Stephanie J. Jones, a public affairs and government relations strategist, was executive director of the National Urban League Policy Institute from 2005 to 2010. This is from The Washington Post.

 

As Sens. Jeff Sessions, Jon Kyl and John Cornyn disparaged the late Supreme Court Justice Thurgood Marshall on the opening day of Elena Kagan's confirmation hearings this week - dismissing him as an "activist judge" in what appeared to be a raw attempt to score political points - I wondered: "Have you no sense of decency?"

Let me put it plainly, senators: Far from being the out-of-the-mainstream caricature you seek to create, Thurgood Marshall deserves your unyielding gratitude and respect.

It was Marshall who, with Howard Law School Dean Charles Hamilton Houston, conceived and then painstakingly effectuated the jurisprudence that led to the striking down of the odious "separate but equal" doctrine that threatened to destroy this country.

While many decry "activist judges," those judges who undermine civil rights often demonstrate the most extreme forms of activism. Judges such as those who declared in Plessy v. Ferguson that racial segregation was constitutionally sound turned the Constitution on its head and made a mockery of equal protection.

Those activist judges subjected an entire segment of Americans to more than half a century of state-imposed degradation, subjugation and humiliation.

As general counsel for the NAACP, Marshall thoughtfully laid the groundwork for change. He and a cadre of brilliant lawyers, black and white, spent nearly two decades paving the way for the Supreme Court's unanimous ruling in 1954 that "separate but equal" was antithetical to our constitutional principles.

Far from activists, they were protectors of the Constitution. Unlike many of his detractors, past and present, Marshall showed the utmost reverence for the Constitution, digging it out of the trash heap on which Plessy and its progeny had tossed it, and helping the nation begin to heal.

Marshall stood up for the rights of millions of ordinary Americans who, were it not for him, would have continued to be second-class citizens - unable to vote, attend state universities or share public accommodations by virtue of the color of their skin.

And he carried forth this work on the Supreme Court.

"Whether in the majority or in dissent, Justice Marshall's faith in the Constitution encompassed more than the racial issues of his civil rights days," members of the Supreme Court bar noted in an unanimous resolution honoring the late justice in 1993.

As a lawyer and a justice, he protected us from activist judges and the cramped thinking of politicians who tried to keep our country in the muck.
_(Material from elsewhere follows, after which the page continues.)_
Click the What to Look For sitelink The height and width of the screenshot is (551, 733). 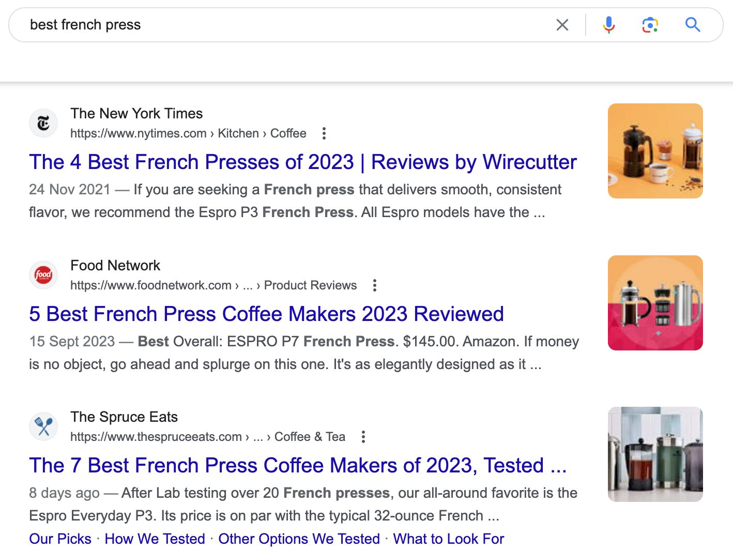point(449,539)
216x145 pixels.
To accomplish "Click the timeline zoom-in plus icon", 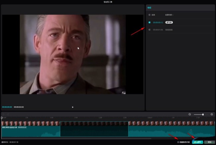I will click(212, 114).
And he never forgot how the high court's rulings affect the least of us.

During some of the darkest times in our nation's history, when rights were denied, lives were threatened and African-Americans knew they could not turn to their government for help, calls would go out to the NAACP. When the answer came, the words whispered were enough to calm fears, lift despair, assuage anger and give enough hope to hold on a bit longer: "Thurgood's coming."

Thurgood came. And he came through. He taught us all what it means to love our country enough to work to make it a little better, a little stronger and a little closer to what it's supposed to be. That's not activism. That's patriotism.

And for that, Marshall deserves respect and thanks, not sneers.